Migration method 1: Add Mock-classes to replace deprecated code.

  • Attempt to compile.
  • Where declarations are found which do not compile (ie “FBDatabase: TFIBDatabase;”) write pas files containing mock-classes to stand in for the non-existent class. (TFIBDatabase in this case)
  • Populate these classes with methods and fields which match-by-name-and-type the methods in code.
  • The classes don’t need to WORK, they just need to read correctly so the programme will compile.
  • Once you have the mock-classes in place so the project compiles, you can then use these mocks as the basis for full classes which reference the new components you want to use to replace the old ones.
    As Jason was not able (at the start) to access several of the component-sets used in the application for Delphi Sydney he could not even open forms in the IDE. As a work around he opened the pas files in VSCode, and used a command-line compiler to locate problematic declarations.
    This method is powerful (as the mocks created are a valuable abstraction layer) but scary and difficult. I think most members thought this might ultimately be the best way to go forwards.
    Migration Method 2: Using Refind, the Embarcadero tool, which comes free with new versions of Delphi.
    Surprise surprise this tool isn’t actually very good. It is limited and doesn’t do much, perhaps it is helpful if you have a small project. Jason discarded it pretty quickly: A useful learning for the rest of us.
    Migration method 3: Using The Delphi Parser ( This powerful paid-for component uses conversion scripts to convert your pas into new code.
    The conversion script includes segments such as:
    REPLACE: TQuery, OldPropertyName, NewProperty;
    The engine will run through code, on a multi-pass basis as many conversions have to be done sequentially and code needs to be tokenized. In the above example, the Parser would find declarations of TQuery, and swap out the property in variables declared with that type. Note that this might be done AFTER TAnyQuery had been swapped for TQuery … complex layers, and the parser has to identify not just TQuery, but all the variables of type TQuery.

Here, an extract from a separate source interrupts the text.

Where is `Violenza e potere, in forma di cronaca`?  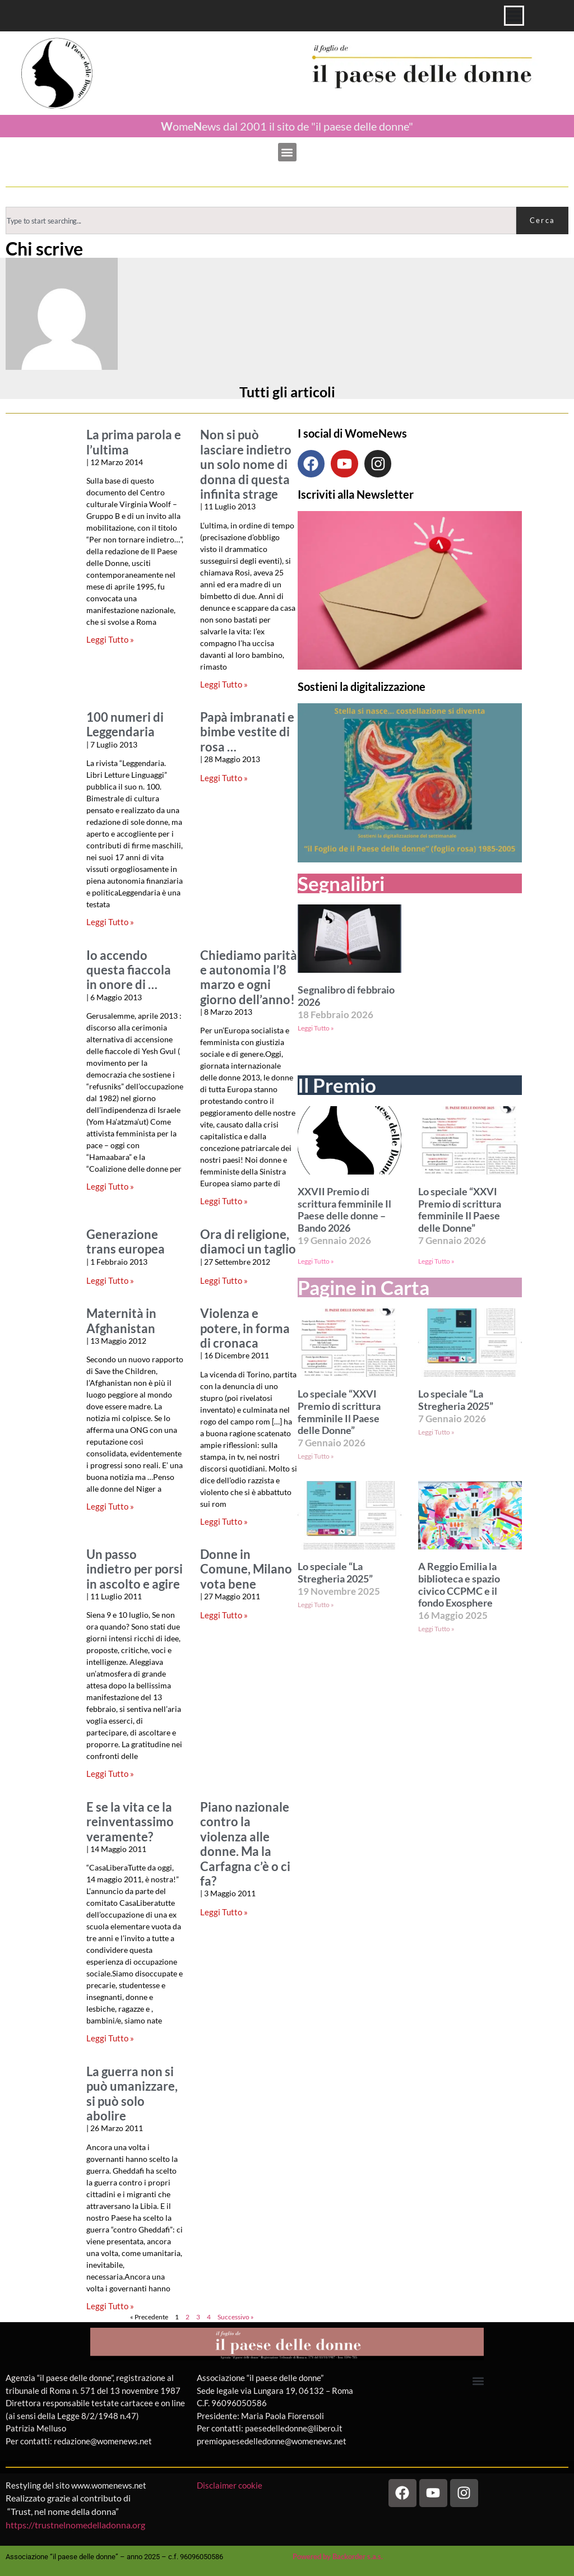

    Jason has got it to work (after some back and forth with their support) the issue is that while it will get the project to compile, it doesn’t do much more, and still leaves multiple issues to fix (for example where there is no property on the replacement component to replace the property on the old component)
    Which of the migration choices is the right one?
    Which will work best?
    How much of Jason’s time will all this absorb?
    Tune in the future UK DevGroup meetings to find out …

    The meeting then broke up for beer and general chit-chat.